[WHAT IS EXPECTED]
Express the data below as a Markdown table with the columns Row and Line, giving each line its row number and leaving out any blank lines. Begin at the line that has "Locate each specified" and stop after the line that has "film (258, 244)", including only those lines.

[DATASET ROWS]
■ ■ ■

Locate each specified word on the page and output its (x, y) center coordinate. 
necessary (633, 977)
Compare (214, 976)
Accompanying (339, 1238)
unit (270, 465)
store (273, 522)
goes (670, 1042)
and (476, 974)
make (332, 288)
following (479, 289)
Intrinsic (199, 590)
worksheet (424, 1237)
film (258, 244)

■ ■ ■

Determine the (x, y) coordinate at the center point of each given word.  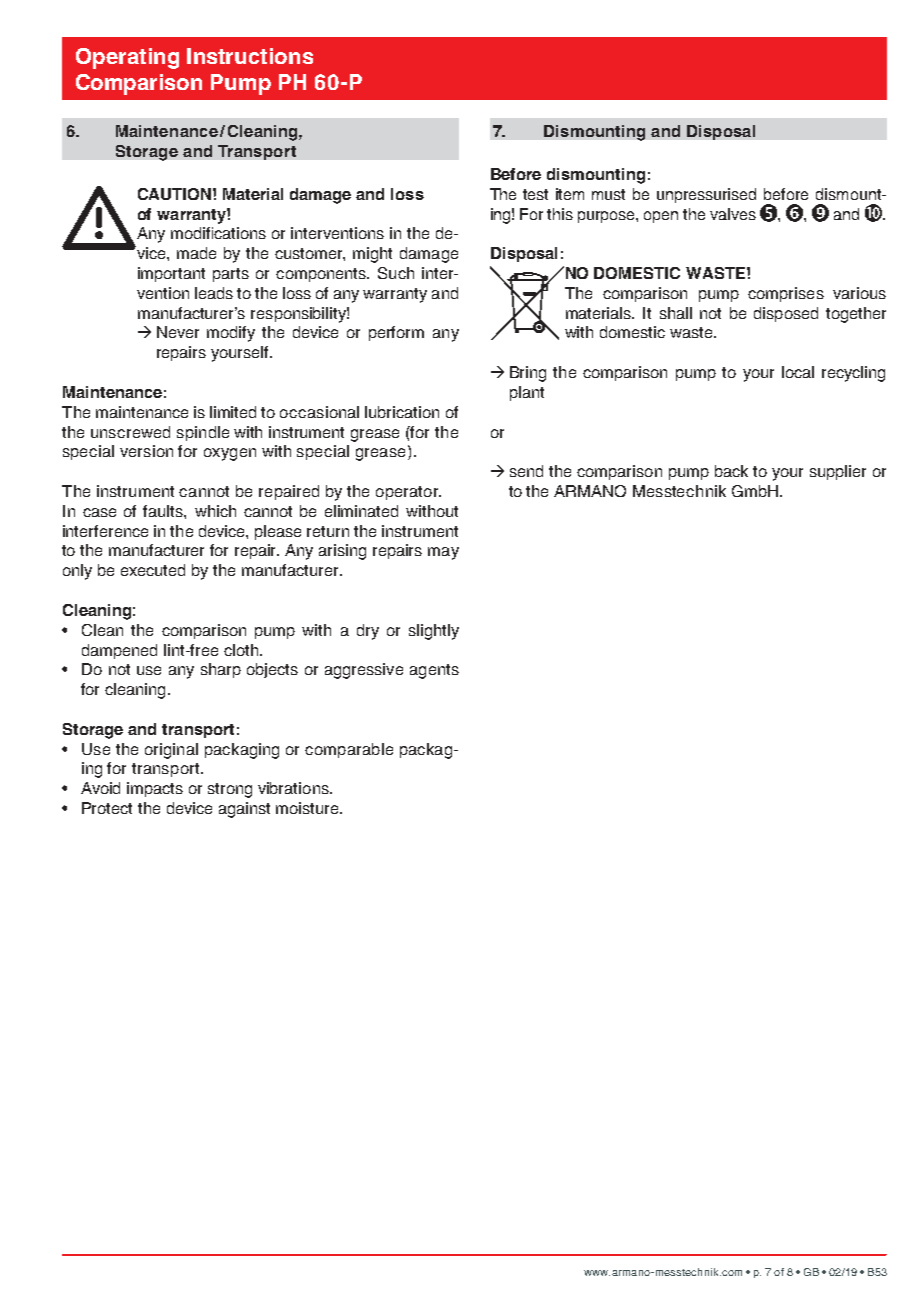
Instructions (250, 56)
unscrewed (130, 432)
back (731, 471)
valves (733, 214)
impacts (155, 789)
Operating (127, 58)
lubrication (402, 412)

■ ■ ■

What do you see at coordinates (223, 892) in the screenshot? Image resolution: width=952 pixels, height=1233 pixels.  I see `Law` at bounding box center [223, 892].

■ ■ ■

[ANSWER TO THE TASK]
| Row | Line |
|---|---|
| 1 | Locate each specified word on the page and output its (x, y) center coordinate.  |
| 2 | necessary (633, 977) |
| 3 | Compare (214, 976) |
| 4 | Accompanying (339, 1238) |
| 5 | unit (270, 465) |
| 6 | store (273, 522) |
| 7 | goes (670, 1042) |
| 8 | and (476, 974) |
| 9 | make (332, 288) |
| 10 | following (479, 289) |
| 11 | Intrinsic (199, 590) |
| 12 | worksheet (424, 1237) |
| 13 | film (258, 244) |